How would you describe the state of the greenhouse floriculture industry today?
I think the biggest problem in our industry is the industry has consolidated. As a larger grower on the West Coast, our outlets have shrunk to five or six customers. The economic situation, especially in California with the housing crash, has really devastated the market. California, Nevada and Arizona have extended markets. It's not the same as in the Northeast, where a season is a season. You plant or you don't. It's hard to spend money on plants if you don't know if you'll be living in your house. If consumer confidence doesn't turn around, I don't know how long Home Depot and Lowe's can withstand this downturn.
We have big conglomerates using Wall Street money who don't have the same rules as the rest of a mom-and-pop industry. The tragedy is so many good nurseries like El Modeno (Gardens) have to leave the industry. The bankruptcies filed by Hines (Nurseries) and Bordier's (Nursery) are indicative of the state of the industry.
Nurseries ramped up, expanded, over-capitalized and had a surplus of inventory, which drives prices down. We have a recipe for disaster with what has been going on. My biggest concern is deflationary pricing. Will it come back? Once buyers and consumers are trained on price, will the consumer buy again at the normal cost?
Has there been a changing of the guard in industry leadership?
I think the industry is lost now. I don't think there is leadership. I don't think there's an area of the industry that's solid. Everything is in limbo.
My father, who is 69, was in the industry for 40 years. Old guys like him were mentors to me. When they sit back and see how the industry has evolved, you'd like to think they'd be proud of where the industry is at and they really are not.
What are the greatest challenges growers are facing today?
For growers, it's not even about plants anymore but merchandising, rebates and in-store service. Retailers want to take their hands off and don't want to incur any shrink. The boxes want every store to look alike and be perfect. I don't believe one grower entity can do it, all under one management system.
The industry is too specialized. It takes a lifetime to become an expert growing certain crops. Yes, there can be contract growing, but the expertise in growing has to stay. The Bell Nursery model sounds good, but how can you be competitive from a price point if you're buying in from others? It opens the door to competition. A lot of big retailers want the lowest price and they want to pass the costs of shrink on to the end consumer.
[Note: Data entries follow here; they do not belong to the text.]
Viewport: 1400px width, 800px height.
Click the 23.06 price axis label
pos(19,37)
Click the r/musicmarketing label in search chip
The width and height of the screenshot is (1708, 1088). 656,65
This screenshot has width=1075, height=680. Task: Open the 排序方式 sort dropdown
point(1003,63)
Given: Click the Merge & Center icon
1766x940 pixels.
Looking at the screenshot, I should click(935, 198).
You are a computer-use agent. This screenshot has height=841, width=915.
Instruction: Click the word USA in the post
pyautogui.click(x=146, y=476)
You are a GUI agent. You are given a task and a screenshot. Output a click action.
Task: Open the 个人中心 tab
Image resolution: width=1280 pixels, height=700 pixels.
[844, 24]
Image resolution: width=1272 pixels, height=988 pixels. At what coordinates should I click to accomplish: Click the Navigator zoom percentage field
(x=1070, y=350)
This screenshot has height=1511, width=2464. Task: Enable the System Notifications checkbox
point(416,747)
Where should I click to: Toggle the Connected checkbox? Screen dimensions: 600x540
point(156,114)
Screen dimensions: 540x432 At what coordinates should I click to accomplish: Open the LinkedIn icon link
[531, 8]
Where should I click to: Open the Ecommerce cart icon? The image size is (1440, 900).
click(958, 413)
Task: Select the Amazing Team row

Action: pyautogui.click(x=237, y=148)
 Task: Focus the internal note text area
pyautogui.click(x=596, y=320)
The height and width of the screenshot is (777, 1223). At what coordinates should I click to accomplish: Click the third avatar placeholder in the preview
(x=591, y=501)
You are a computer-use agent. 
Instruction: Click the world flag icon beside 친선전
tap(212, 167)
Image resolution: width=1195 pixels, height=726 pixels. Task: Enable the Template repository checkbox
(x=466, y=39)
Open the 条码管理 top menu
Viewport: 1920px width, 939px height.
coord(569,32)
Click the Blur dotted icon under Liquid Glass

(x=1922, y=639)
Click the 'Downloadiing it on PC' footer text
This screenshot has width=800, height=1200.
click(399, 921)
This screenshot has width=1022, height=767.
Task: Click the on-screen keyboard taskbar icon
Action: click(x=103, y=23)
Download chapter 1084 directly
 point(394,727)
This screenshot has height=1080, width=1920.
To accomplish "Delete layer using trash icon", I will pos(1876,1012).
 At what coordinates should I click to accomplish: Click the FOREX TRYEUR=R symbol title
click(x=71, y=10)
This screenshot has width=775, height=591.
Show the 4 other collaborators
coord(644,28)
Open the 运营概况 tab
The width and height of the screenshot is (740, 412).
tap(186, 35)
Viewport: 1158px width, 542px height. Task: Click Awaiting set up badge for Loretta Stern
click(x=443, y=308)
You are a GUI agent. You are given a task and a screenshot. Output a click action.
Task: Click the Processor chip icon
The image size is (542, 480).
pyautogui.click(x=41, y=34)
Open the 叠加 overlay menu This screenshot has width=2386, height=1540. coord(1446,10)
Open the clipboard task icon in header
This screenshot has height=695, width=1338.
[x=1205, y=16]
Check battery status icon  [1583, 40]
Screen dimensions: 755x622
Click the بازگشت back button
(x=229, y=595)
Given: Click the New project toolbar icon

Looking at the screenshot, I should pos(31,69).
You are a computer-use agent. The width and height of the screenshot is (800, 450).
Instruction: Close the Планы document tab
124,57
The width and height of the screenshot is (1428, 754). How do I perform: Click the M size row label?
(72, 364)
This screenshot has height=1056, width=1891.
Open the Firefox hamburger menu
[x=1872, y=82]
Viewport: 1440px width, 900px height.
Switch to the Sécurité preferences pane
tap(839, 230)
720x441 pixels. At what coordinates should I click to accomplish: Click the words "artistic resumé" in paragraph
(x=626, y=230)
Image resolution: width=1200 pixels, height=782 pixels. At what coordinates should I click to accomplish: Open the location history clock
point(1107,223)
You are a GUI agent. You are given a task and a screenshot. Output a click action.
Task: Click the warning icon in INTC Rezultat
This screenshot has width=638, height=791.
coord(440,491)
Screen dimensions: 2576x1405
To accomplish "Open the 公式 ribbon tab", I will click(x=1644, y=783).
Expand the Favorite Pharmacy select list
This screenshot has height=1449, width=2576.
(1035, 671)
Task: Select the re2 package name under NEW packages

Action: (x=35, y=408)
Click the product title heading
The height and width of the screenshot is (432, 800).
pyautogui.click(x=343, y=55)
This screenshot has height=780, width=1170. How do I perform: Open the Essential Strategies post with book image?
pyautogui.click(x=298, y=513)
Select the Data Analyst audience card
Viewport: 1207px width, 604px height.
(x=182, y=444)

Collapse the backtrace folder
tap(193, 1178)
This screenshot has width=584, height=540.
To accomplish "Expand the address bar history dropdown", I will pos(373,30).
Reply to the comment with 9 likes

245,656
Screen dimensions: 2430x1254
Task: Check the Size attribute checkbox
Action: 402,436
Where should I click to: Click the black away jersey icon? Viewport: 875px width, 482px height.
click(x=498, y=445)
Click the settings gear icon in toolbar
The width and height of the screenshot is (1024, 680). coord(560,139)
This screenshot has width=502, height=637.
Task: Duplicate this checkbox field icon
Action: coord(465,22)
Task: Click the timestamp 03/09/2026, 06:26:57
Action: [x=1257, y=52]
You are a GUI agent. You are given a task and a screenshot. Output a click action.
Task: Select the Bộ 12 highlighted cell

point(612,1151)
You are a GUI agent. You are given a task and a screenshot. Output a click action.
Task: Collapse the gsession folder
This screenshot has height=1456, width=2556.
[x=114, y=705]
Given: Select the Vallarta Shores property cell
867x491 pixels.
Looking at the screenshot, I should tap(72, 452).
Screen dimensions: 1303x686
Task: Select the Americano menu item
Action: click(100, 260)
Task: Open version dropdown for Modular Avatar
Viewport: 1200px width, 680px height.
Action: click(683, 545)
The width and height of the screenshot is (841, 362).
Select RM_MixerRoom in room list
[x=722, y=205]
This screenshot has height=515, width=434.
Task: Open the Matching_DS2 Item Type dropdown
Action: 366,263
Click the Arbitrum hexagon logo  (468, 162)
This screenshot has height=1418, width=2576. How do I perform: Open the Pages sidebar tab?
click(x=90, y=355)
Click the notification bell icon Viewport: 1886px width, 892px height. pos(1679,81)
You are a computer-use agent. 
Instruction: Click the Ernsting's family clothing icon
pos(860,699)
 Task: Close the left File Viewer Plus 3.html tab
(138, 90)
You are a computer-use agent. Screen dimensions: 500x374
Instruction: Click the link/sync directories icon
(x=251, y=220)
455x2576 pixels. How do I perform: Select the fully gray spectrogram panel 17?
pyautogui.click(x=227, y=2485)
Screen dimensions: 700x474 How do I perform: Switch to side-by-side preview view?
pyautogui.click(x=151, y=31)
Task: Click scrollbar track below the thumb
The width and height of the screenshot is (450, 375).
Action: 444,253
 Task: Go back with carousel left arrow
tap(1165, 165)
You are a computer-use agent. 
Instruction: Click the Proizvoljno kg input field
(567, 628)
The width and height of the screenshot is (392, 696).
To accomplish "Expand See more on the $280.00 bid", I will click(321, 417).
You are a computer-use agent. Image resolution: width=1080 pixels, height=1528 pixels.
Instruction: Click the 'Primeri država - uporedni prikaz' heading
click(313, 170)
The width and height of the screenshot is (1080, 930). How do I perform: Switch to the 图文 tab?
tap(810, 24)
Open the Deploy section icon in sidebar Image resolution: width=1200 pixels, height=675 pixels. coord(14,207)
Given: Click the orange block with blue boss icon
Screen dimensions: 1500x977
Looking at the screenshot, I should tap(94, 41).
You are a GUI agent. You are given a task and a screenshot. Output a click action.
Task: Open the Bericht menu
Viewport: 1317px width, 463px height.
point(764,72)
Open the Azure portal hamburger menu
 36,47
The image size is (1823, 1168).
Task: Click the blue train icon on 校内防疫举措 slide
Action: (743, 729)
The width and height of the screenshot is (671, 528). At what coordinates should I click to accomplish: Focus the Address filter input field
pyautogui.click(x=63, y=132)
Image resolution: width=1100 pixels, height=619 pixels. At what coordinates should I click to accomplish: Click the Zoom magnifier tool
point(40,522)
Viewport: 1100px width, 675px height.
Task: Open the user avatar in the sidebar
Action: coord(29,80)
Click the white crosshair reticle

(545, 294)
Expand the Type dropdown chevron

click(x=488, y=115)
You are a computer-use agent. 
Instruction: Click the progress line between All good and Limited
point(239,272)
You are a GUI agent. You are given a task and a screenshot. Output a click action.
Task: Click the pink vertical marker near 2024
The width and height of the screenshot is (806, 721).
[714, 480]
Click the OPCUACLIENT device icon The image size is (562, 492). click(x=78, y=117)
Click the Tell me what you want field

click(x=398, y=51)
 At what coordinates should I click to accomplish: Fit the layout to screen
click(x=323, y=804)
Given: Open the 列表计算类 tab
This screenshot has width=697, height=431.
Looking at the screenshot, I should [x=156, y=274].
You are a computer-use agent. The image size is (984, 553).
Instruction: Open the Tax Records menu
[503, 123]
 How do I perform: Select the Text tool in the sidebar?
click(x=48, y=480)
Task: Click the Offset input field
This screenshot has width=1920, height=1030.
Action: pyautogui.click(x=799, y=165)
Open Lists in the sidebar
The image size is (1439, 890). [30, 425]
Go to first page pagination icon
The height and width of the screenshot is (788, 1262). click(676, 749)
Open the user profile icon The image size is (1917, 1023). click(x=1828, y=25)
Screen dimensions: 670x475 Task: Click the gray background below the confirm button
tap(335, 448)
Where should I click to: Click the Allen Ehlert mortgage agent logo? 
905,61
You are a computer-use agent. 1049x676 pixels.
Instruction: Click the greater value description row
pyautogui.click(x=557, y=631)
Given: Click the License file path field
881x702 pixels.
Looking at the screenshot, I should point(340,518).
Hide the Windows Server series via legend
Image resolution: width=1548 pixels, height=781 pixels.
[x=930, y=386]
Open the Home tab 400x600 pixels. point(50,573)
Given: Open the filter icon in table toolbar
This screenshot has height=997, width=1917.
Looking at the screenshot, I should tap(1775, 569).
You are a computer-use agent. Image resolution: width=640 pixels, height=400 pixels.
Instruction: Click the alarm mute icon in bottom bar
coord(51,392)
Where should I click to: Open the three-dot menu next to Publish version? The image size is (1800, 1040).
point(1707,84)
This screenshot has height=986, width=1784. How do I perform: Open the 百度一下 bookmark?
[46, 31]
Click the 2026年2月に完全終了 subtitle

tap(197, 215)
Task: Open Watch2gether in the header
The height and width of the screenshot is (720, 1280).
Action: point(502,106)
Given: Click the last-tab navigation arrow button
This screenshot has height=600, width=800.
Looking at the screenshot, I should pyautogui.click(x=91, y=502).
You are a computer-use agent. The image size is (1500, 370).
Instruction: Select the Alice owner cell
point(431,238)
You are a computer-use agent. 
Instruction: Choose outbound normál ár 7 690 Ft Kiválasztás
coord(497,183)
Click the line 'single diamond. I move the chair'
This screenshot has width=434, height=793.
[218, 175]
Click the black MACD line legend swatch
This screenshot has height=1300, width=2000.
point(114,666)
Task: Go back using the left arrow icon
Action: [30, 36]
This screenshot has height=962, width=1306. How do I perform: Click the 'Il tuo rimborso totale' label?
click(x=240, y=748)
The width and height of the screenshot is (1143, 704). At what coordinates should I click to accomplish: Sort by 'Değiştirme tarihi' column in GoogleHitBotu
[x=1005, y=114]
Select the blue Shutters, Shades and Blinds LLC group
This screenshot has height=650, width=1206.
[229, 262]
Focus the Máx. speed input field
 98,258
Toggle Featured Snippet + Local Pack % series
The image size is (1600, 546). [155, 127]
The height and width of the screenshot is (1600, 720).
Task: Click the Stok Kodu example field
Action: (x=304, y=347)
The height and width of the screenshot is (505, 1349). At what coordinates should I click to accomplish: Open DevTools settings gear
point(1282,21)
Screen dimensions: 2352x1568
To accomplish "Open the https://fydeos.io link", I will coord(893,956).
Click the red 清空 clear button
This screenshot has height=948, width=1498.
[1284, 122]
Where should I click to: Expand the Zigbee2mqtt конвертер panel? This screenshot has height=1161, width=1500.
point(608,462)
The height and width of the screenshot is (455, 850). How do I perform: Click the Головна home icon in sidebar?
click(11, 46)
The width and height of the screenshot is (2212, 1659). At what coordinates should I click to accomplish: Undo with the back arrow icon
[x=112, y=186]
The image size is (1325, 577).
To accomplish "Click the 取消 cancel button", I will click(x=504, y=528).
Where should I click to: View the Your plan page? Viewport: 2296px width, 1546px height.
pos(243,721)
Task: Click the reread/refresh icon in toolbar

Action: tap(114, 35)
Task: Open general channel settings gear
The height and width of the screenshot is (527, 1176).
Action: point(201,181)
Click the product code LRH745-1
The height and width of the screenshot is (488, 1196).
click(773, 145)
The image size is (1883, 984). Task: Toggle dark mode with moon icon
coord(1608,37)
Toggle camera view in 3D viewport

When I became a grower, I didn't know I'd be doing marketing and logistics in addition to growing. You better know what you're doing or you'll learn a lot the hard way. I'm gonna survive this no matter what, but it's hard when you work like an animal for countless hours and you are so subjected to forces beyond your control - people making decisions who have never visited your facility. You did nothing wrong, yet, they're going to penalize you. We're so ramped up to do business with the large retailers. We have the trucks, drivers, staff and infrastructure needed to process hundreds of orders a day. It takes a lot to get that done and it costs money.